The second argument will come from conservative supply-siders who will call for income-tax cuts rather than spending increases. They'll claim that individuals with more money in their pockets will get the economy moving again more readily than can government. They're wrong, for three reasons. First, income-tax cuts go mainly to upper-income people who tend to save rather than spend. Most Americans pay more in payroll taxes than in income taxes.
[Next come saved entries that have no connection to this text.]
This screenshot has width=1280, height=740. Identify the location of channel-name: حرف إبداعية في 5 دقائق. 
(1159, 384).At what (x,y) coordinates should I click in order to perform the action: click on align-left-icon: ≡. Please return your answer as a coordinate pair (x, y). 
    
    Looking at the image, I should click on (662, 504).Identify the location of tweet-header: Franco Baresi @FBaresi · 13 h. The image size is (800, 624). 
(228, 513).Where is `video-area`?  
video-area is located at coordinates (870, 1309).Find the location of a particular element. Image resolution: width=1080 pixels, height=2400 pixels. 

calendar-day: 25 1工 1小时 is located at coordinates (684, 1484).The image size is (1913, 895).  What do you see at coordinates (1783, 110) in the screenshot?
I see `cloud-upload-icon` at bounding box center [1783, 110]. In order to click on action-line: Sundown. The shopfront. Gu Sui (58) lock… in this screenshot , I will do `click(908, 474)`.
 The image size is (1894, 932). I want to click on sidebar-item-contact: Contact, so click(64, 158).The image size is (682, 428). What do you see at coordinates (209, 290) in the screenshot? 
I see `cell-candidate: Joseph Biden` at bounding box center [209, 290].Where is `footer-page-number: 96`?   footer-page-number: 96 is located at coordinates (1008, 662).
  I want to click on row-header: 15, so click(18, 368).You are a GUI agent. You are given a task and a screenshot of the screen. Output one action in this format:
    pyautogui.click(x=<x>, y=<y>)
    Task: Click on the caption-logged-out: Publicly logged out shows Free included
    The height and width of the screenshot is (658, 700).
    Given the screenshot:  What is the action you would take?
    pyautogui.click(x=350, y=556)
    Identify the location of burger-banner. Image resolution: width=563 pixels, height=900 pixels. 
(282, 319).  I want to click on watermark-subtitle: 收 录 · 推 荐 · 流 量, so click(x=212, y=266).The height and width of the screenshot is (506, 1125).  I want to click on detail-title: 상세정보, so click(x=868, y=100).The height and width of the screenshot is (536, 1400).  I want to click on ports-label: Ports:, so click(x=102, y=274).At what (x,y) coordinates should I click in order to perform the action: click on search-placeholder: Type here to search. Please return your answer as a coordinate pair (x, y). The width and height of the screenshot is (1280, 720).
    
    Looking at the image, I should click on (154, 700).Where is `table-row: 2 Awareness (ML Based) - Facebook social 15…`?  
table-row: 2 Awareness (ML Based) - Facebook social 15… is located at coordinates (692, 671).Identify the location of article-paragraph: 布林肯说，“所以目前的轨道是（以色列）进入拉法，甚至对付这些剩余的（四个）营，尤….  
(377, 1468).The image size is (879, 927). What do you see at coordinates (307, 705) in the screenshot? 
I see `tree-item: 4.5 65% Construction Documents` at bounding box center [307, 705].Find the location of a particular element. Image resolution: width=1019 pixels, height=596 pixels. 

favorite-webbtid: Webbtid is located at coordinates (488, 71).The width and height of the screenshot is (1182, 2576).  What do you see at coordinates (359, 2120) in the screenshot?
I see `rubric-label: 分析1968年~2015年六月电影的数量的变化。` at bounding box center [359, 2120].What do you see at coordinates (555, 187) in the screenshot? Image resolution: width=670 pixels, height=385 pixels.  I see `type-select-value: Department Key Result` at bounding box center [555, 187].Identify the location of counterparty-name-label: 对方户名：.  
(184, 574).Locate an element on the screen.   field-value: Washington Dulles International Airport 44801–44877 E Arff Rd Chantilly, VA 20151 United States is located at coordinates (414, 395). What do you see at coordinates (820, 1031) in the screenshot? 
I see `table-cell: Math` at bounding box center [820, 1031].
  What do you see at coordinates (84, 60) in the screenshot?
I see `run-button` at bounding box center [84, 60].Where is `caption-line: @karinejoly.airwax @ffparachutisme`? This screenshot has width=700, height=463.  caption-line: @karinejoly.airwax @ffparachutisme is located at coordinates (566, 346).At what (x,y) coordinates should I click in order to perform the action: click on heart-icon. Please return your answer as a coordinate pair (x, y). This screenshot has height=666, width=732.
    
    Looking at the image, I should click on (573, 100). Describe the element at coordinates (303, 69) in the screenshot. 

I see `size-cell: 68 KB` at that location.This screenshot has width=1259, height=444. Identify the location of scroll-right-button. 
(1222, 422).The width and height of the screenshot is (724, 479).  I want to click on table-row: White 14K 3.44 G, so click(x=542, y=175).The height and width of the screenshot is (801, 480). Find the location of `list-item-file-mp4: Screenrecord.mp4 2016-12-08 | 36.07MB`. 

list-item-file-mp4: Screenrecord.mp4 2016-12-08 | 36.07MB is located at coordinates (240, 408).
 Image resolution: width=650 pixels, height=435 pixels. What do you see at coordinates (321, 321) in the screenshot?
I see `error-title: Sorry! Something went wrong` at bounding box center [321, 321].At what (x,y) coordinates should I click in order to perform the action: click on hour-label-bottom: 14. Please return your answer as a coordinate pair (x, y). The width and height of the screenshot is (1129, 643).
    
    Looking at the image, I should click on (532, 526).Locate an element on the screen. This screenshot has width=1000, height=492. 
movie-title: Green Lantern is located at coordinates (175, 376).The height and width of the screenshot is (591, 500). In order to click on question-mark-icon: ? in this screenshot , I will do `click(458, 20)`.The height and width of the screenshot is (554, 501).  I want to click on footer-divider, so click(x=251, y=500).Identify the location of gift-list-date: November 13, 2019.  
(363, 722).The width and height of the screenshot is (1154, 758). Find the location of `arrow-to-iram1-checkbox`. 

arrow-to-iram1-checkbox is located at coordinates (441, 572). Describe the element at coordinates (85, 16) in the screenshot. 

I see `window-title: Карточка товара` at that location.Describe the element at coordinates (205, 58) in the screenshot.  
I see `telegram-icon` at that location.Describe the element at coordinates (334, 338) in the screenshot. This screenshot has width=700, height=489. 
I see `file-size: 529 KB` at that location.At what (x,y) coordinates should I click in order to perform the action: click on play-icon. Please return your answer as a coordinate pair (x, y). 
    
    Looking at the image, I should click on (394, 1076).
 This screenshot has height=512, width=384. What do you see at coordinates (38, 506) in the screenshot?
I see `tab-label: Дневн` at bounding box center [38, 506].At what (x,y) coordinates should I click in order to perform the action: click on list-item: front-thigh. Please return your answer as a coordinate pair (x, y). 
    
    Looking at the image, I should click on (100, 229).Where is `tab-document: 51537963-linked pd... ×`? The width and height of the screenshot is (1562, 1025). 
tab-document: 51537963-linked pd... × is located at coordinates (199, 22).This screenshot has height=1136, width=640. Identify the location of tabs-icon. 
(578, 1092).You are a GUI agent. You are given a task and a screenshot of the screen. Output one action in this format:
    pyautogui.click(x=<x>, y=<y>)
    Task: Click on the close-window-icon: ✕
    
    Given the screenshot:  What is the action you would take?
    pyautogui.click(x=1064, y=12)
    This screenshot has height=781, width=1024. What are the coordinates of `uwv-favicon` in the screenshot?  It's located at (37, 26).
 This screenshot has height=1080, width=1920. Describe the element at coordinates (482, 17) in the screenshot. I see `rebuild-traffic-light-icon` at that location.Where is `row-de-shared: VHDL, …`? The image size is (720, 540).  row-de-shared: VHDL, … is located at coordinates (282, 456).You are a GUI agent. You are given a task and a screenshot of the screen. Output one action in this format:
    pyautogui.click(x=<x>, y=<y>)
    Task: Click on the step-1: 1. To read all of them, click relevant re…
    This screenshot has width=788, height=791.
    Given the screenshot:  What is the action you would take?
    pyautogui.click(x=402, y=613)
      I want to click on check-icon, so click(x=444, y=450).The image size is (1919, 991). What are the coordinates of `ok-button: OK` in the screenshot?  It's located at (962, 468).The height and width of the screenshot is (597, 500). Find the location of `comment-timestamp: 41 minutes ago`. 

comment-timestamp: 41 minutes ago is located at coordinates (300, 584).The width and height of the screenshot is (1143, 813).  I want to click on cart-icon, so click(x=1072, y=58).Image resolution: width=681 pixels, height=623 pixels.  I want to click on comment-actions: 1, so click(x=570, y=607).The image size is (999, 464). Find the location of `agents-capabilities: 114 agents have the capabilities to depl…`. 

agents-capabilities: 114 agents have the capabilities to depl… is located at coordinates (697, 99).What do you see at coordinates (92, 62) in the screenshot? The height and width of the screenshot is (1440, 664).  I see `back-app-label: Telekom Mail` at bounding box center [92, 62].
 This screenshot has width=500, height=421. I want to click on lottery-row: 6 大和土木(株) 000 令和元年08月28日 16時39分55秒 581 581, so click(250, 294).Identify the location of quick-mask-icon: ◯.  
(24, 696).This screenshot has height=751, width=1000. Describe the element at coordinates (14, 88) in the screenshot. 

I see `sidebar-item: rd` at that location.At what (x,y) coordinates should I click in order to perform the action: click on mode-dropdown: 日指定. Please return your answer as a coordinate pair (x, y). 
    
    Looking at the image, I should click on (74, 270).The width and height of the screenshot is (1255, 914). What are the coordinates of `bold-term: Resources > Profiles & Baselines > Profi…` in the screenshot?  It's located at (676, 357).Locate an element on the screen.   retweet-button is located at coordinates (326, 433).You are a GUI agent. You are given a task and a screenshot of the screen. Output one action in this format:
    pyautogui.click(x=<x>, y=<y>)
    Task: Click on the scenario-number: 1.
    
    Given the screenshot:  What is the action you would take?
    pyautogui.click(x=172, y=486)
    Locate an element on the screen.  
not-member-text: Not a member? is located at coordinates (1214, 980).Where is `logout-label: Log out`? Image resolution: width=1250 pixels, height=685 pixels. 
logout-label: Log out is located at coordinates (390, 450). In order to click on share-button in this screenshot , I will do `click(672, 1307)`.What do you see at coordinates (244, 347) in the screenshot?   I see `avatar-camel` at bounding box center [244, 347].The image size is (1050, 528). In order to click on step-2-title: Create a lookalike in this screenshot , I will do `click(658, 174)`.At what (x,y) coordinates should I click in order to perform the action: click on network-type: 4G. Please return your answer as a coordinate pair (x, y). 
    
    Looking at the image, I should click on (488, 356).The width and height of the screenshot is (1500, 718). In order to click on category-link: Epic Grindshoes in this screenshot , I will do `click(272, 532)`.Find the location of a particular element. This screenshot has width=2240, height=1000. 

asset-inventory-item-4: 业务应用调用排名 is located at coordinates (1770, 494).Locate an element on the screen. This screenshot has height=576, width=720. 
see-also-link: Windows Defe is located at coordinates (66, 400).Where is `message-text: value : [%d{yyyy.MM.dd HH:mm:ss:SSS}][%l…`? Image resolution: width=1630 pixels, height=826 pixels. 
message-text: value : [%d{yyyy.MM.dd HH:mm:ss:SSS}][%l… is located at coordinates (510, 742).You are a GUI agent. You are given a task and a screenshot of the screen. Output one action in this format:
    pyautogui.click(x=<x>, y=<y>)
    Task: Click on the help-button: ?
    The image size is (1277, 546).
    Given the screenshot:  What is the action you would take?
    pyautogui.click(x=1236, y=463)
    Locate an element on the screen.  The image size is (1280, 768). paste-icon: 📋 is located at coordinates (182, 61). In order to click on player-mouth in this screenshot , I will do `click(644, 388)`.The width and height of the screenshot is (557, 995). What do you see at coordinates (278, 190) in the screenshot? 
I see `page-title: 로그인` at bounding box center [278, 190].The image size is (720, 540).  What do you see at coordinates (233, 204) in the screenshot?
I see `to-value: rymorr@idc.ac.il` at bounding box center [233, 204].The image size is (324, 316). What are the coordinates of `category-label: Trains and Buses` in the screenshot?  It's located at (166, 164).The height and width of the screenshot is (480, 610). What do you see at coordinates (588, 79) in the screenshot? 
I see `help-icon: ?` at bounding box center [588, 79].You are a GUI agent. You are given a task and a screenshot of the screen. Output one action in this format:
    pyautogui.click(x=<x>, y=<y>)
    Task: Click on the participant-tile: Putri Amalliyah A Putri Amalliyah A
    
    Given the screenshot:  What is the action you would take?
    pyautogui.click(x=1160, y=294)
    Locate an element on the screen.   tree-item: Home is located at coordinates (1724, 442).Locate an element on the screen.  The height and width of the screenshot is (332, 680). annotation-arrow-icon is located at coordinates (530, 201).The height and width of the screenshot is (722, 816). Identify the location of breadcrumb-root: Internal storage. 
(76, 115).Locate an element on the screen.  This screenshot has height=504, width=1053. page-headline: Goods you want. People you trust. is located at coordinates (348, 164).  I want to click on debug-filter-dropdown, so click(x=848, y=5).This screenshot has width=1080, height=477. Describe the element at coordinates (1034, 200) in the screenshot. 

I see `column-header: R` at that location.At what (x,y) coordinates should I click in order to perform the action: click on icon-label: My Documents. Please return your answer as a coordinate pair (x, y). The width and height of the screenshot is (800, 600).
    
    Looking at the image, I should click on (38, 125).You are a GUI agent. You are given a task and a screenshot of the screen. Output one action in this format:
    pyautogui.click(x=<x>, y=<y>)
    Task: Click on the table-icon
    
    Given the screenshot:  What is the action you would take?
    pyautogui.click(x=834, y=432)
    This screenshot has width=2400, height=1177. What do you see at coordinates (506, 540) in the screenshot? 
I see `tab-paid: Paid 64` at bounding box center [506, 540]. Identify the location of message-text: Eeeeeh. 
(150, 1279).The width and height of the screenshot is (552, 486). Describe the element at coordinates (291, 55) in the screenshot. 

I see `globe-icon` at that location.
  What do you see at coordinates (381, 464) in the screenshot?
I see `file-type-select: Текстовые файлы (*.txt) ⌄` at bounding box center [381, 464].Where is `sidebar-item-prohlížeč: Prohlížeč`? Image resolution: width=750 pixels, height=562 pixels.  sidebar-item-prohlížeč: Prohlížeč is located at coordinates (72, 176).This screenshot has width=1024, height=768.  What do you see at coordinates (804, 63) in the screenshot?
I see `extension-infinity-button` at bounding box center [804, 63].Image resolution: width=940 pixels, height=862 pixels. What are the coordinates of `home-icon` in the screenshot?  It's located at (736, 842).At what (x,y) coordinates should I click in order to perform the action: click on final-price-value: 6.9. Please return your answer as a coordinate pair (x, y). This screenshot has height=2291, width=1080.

Second, even if a rebate could be fashioned, people tend to use those extra dollars to pay off their debts rather than buy new goods and services, as we witnessed a few months ago when the government sent out rebate checks. Third, even when individuals purchase goods and services, those purchases tend not to generate as many American jobs as government spending on the same total scale because much of what consumers buy comes from abroad.
Fiscal hawks and conservative supply siders notwithstanding, a major stimulus is in order. Government is the spender of last resort, and the nation is coming close to its last resort"
To Reich and to the last anonymous poster, I would say a much better stimulus involves across the board tax cuts including income, capital gains, and corporate tax.
ReplyDeleteThe problem I have with someone like Reich and you is that for every problem there is a big government solution. Someone like Reich and Obama can't imagine the economy being stimulated without a massive expansion of government.
It can happen and it has happened under Reagan and the long term effects are significantly better than the expansion of government that Reich and Obama are proposing.